Discussion Questions
Use these questions to spark conversation before, during, or after reading:
- Why did Rosie hide the things she made under her bed? Have you ever kept something you made or tried a secret because you were worried what people would think?
- When Aunt Rose laughed at Rosie's flying machine, Rosie thought she was being made fun of. What did the laugh actually mean? How can you tell the difference between kind laughter and unkind laughter?
- Aunt Rose says her own dream of flying never came true. How did sharing that story help Rosie? Has someone ever shared a story about their own hard times to help you feel better?
- What would you invent if you could build anything? What materials would you use and what problem would it solve?
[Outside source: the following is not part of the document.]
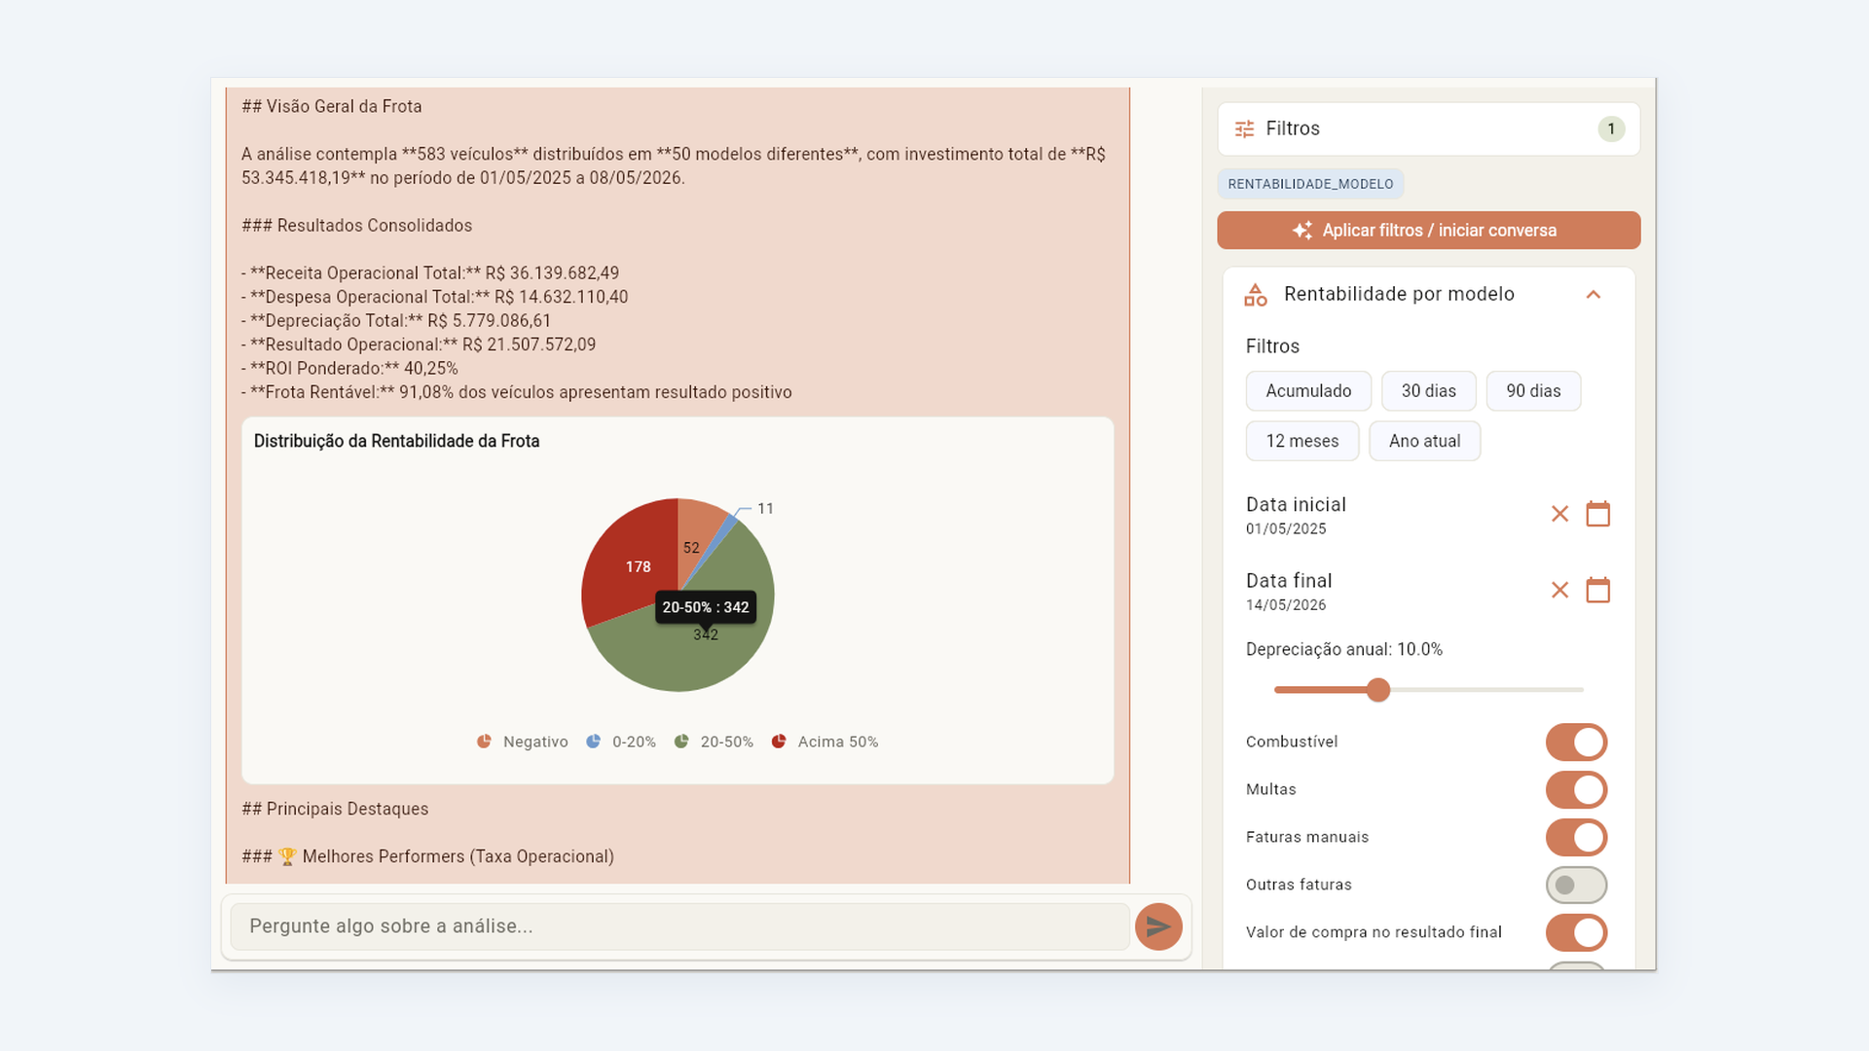Clear the Data inicial date
The image size is (1869, 1051).
pyautogui.click(x=1559, y=514)
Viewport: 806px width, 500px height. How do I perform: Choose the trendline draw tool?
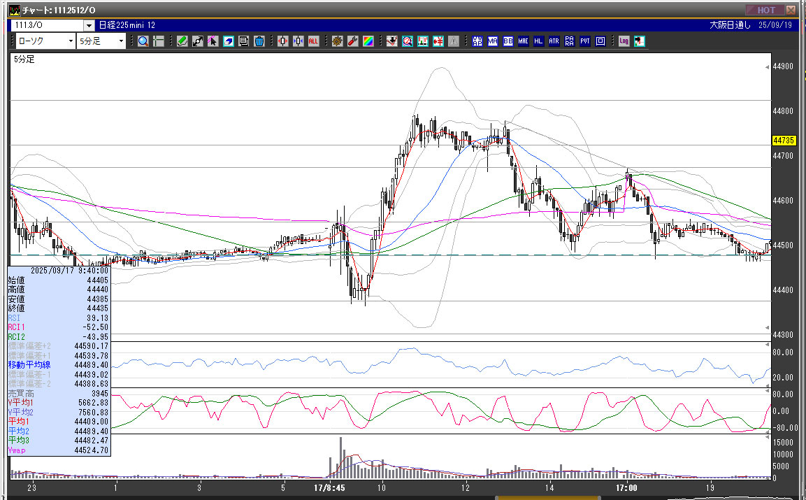(x=198, y=41)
- The book says the only real failure is giving up. Do you agree? Can you think of a time when trying again after something went wrong felt good?
Content Notes for Parents
There are no scary, violent, or mature elements in this book. The only emotional tension is Rosie's fear of embarrassment and a brief moment of feeling humiliated, both of which are resolved warmly within the story.
Frequently Asked Questions
What age is Rosie Revere, Engineer best for?
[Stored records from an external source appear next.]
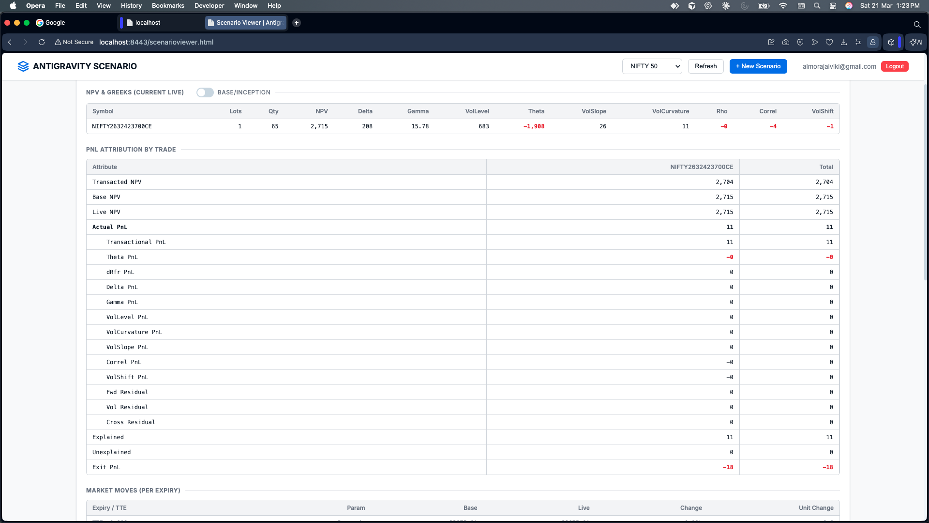The width and height of the screenshot is (929, 523).
Task: Open the ad blocker shield icon
Action: [800, 42]
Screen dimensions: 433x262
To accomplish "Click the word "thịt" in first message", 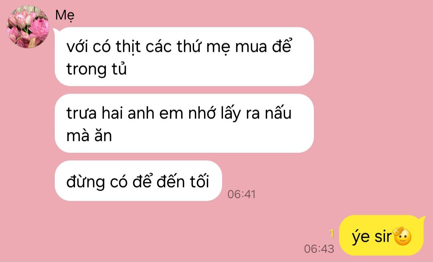I will click(x=128, y=47).
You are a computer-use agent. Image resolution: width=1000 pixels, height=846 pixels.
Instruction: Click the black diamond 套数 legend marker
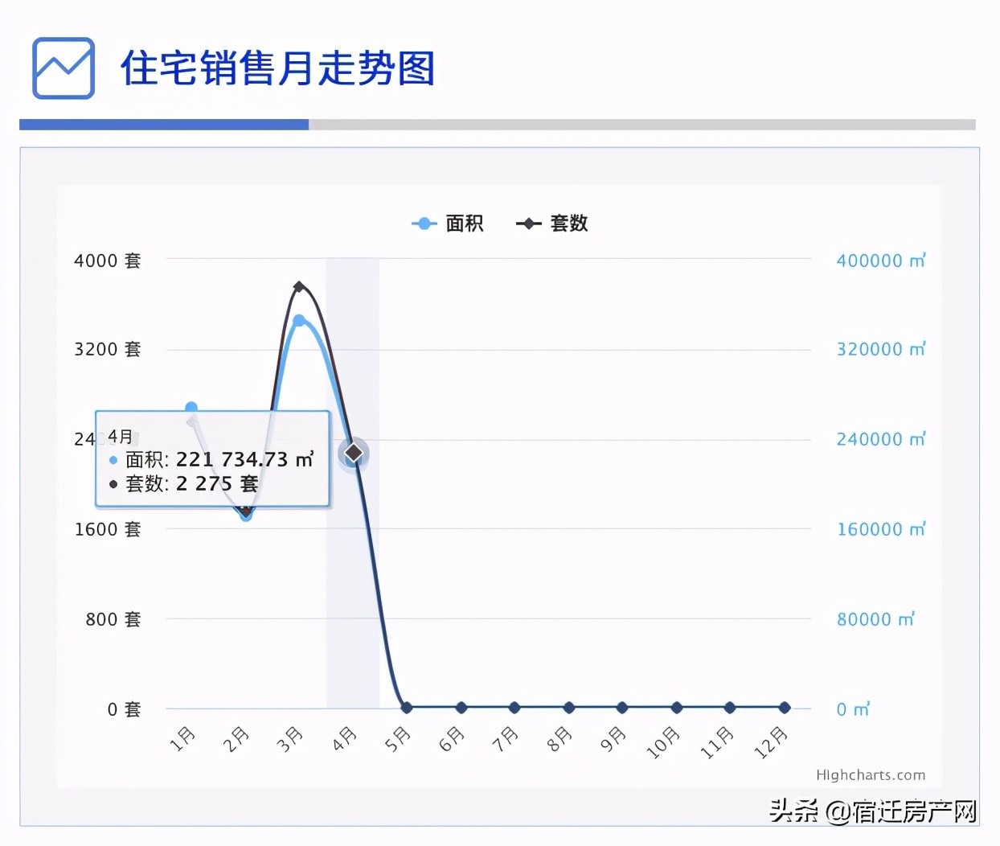click(x=527, y=224)
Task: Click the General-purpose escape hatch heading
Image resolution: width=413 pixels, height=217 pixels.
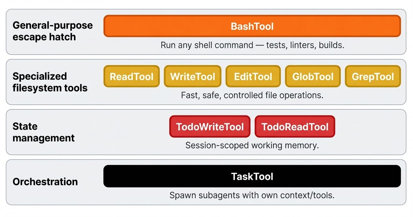Action: pyautogui.click(x=53, y=31)
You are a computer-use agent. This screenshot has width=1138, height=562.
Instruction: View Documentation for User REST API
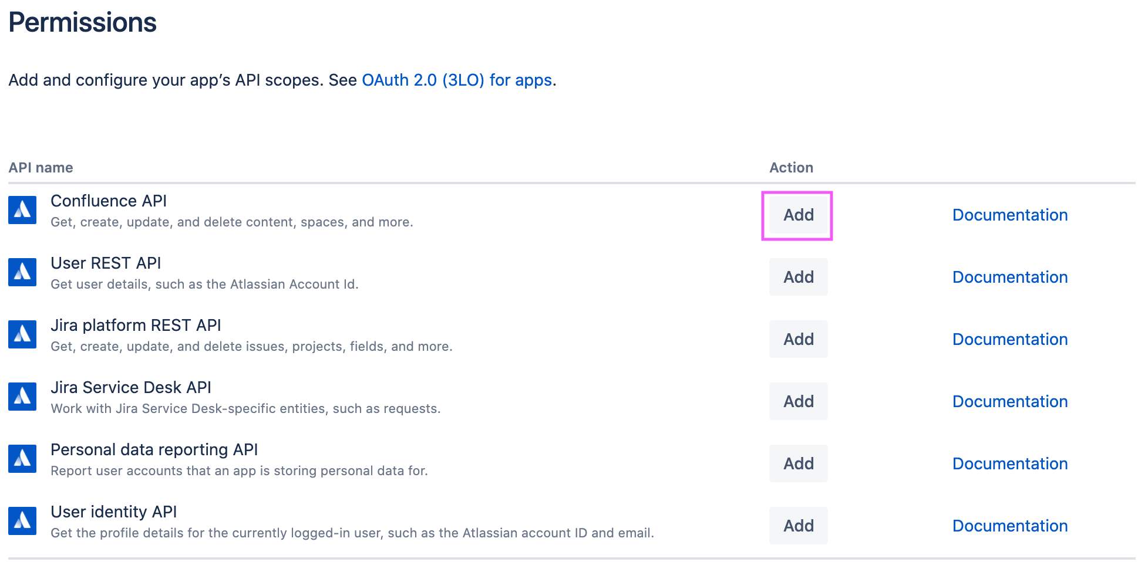click(x=1009, y=277)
The book is ideal for ages 4 through 8. The rhyming text and picture-book format are accessible to preschoolers, while the emotional themes of fear of failure and creative courage resonate most deeply with kindergarten and early elementary children who are starting to care about how peers perceive them. Strong readers ages 8-9 may enjoy it independently, though it works best as a shared read.
Is this book part of a series?
Yes. Andrea Beaty and David Roberts have created the Questioneers series, which includes Iggy Peck, Architect (2007), Ada Twist, Scientist (2016), Sofia Valdez, Future Prez (2019), and Aaron Slater, Illustrator (2021), among others. Each book follows a different inventive child and shares the same growth-mindset themes. Families who love Rosie almost always love the rest of the series.
How do I talk to my child about the fear of failure theme without it feeling like a lesson?
Let Aunt Rose do the work. When she laughs at Rosie's crash and says it was 'a brilliant first try,' that moment usually prompts children to ask questions themselves. Follow your child's lead. Sharing a small, real story about something you tried and got wrong the first time is often more powerful than explaining the moral directly.
Are there any content concerns parents should know about?
None. The book contains no scary content, no sad events, and no mature themes. The only mild tension is Rosie's embarrassment, which resolves positively. It is suitable for even sensitive younger children in the 4-5 age range.
What books are similar to Rosie Revere, Engineer?
The closest companions are the other Questioneers books, especially Iggy Peck, Architect and Ada Twist, Scientist. Outside the series, The Most Magnificent Thing by Ashley Spires covers nearly identical ground — a child builds something that fails and learns to persist — and is another excellent pairing. Beautiful Oops! by Barney Saltzberg is a shorter, interactive pick for younger children in the 3-5 range who need the same encouragement around creative mistakes.